India’s manufacturing sector saw a notable improvement in February, as the seasonally adjusted HSBC India Manufacturing Purchasing Managers’ Index (PMI) rose to 56.9, the highest level in four months. This increase, according to S&P Global, was fueled by strong domestic demand and a surge in new orders, indicating a continued expansion in production volumes.

Strong Domestic Demand Fuels Growth

The rise in the PMI to 56.9 from 55.4 in January marks a significant turnaround for the manufacturing sector. Pranjul Bhandari, Chief India Economist at HSBC, noted that the acceleration in manufacturing activity in February was supported by stronger domestic orders. ‘India’s final manufacturing PMI reflected an acceleration in manufacturing activity in February. Output expanded at a faster rate for a second month, supported by stronger domestic orders,’ Bhandari said.

Manufacturers across the country reported that rising client requirements and effective marketing initiatives were key drivers behind the surge in new business. The pace of growth in new orders was historically elevated, marking the strongest increase since last October.

Export Orders Slow Down

Despite the positive developments in domestic demand, growth in new export orders continued to slow. This trend, which began in mid-2025, has been a concern for the sector, as it somewhat restricts employment creation in the manufacturing industry.

According to the report, external sales increased in some areas, with companies citing gains in Asia, Europe, the Middle East, and the United States. However, the growth in new export orders was the slowest in 17 months, with the rate of expansion broadly converging towards its long-run average.

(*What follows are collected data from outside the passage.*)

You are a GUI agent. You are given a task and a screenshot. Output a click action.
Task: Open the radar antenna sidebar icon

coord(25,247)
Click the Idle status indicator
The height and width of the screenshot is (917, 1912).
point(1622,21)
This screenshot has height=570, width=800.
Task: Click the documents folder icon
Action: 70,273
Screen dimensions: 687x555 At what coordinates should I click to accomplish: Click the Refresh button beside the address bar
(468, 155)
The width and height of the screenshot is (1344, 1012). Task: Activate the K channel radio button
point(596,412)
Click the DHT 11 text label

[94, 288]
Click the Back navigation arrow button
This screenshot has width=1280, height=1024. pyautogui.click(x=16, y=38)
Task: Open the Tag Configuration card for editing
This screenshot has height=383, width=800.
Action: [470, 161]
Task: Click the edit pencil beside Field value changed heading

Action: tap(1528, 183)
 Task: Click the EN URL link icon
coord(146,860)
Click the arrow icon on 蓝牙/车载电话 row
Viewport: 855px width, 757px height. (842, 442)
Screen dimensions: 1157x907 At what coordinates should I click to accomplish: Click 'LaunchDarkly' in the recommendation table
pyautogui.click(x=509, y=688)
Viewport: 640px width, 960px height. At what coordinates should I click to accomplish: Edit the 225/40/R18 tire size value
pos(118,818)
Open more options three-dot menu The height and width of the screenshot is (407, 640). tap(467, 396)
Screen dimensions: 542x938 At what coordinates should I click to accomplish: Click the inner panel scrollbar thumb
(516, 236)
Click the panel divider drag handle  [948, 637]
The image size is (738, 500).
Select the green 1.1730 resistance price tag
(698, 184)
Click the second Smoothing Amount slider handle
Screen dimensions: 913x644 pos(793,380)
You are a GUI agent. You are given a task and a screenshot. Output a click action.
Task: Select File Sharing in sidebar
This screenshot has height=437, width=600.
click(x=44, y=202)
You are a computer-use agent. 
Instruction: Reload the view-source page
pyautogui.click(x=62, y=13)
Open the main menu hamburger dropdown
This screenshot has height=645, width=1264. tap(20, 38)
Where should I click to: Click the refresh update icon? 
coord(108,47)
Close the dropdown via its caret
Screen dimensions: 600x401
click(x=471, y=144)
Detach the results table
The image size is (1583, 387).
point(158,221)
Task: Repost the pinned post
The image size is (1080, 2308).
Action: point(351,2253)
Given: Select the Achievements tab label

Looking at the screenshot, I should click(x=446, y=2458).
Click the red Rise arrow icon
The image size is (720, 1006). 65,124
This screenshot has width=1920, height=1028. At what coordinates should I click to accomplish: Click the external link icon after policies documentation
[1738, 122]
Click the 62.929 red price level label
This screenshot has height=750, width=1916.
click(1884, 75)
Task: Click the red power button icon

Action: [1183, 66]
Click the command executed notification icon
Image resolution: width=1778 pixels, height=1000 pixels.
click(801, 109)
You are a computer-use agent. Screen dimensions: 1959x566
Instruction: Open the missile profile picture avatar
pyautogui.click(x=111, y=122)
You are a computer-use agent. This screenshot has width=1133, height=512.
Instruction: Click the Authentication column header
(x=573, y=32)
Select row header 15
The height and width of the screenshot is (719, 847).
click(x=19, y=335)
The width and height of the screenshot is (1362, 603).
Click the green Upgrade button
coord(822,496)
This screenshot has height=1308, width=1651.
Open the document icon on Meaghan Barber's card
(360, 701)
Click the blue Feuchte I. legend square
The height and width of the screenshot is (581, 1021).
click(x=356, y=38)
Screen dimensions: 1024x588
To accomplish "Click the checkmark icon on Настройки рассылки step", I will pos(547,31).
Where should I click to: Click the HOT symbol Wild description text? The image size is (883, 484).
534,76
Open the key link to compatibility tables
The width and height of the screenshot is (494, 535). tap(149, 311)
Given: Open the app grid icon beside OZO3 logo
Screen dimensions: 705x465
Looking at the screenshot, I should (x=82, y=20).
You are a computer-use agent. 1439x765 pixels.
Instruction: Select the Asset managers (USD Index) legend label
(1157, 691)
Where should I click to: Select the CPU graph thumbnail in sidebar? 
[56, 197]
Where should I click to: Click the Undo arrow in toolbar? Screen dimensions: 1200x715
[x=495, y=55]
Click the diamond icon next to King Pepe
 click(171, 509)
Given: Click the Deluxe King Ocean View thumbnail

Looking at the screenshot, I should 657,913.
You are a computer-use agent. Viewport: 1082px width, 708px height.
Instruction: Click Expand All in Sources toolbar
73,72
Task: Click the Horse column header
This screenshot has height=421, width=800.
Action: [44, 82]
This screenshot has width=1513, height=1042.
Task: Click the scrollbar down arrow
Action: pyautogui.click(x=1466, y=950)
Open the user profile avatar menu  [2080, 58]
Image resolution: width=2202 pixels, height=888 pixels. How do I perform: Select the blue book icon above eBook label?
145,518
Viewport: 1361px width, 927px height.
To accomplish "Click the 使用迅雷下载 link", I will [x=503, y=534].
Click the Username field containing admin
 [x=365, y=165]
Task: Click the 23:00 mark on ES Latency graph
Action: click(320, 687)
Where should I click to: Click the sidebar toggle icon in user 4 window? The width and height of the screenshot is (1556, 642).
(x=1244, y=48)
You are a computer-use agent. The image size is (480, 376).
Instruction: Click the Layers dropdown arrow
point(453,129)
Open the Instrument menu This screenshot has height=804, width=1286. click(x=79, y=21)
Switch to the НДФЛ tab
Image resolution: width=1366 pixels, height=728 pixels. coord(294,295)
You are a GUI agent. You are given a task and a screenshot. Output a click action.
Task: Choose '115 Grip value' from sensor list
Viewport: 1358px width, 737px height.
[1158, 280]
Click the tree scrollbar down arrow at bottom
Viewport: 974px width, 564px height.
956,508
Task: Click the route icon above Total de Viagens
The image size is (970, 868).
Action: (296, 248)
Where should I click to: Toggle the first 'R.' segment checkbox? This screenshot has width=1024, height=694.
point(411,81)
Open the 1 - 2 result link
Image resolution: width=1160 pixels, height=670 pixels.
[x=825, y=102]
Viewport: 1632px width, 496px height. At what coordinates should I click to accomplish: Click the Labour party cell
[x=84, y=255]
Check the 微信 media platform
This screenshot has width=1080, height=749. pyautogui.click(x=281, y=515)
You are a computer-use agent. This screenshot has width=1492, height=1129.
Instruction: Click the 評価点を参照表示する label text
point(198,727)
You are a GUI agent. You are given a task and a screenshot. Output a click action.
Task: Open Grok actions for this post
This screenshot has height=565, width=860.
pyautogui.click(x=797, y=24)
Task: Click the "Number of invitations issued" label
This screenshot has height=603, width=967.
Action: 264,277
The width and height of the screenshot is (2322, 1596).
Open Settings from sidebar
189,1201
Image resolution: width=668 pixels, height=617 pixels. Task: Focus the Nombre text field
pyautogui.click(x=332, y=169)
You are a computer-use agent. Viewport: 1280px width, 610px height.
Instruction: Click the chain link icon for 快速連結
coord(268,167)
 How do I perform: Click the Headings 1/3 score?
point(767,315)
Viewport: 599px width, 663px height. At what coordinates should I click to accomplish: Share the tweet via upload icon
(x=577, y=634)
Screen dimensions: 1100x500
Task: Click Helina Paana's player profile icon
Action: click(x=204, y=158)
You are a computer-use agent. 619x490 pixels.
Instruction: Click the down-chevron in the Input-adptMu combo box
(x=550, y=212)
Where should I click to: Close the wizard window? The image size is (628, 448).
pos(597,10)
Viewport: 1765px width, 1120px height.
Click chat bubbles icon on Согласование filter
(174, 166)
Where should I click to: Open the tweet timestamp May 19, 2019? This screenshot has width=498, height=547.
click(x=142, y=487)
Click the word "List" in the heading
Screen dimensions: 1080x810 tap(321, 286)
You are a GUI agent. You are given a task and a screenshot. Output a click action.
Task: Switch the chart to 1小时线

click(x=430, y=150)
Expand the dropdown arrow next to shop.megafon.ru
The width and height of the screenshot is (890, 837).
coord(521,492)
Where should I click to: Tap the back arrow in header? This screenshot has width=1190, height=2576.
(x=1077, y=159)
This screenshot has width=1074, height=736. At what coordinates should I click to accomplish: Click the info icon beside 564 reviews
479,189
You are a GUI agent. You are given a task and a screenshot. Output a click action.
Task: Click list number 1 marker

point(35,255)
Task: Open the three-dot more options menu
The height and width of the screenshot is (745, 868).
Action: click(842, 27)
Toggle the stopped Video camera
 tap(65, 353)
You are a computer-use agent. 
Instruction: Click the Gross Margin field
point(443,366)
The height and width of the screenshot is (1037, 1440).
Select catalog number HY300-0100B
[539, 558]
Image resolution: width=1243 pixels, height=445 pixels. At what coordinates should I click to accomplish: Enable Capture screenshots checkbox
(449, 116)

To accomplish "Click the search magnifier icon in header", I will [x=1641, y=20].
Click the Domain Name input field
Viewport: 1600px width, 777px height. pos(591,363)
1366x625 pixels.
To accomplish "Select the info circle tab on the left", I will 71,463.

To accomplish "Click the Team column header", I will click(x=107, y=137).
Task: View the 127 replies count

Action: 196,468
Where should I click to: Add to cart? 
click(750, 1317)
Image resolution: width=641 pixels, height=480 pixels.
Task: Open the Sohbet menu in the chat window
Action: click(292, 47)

Production and Cost Pressures

Output rose at the fastest pace in four months, surpassing its long-run average. Panel members attributed this growth to efficiency improvements, healthy underlying demand, rising new work intakes, and increased technology investments.

While cost pressures remained relatively mild, output charge inflation ticked higher and outpaced its long-run average. This suggests that while input costs have not surged, there is a gradual increase in the prices of finished goods.

The PMI is a key indicator derived from measures of new orders, output, employment, supplier delivery times, and stocks of purchases. It provides a thorough view of the manufacturing sector’s overall conditions.

With the manufacturing sector showing resilience in domestic demand, analysts are closely watching the impact of this growth on employment and investment in the coming months. The trend of slowing export orders remains a point of concern, but the overall picture suggests a positive trajectory for India’s manufacturing industry.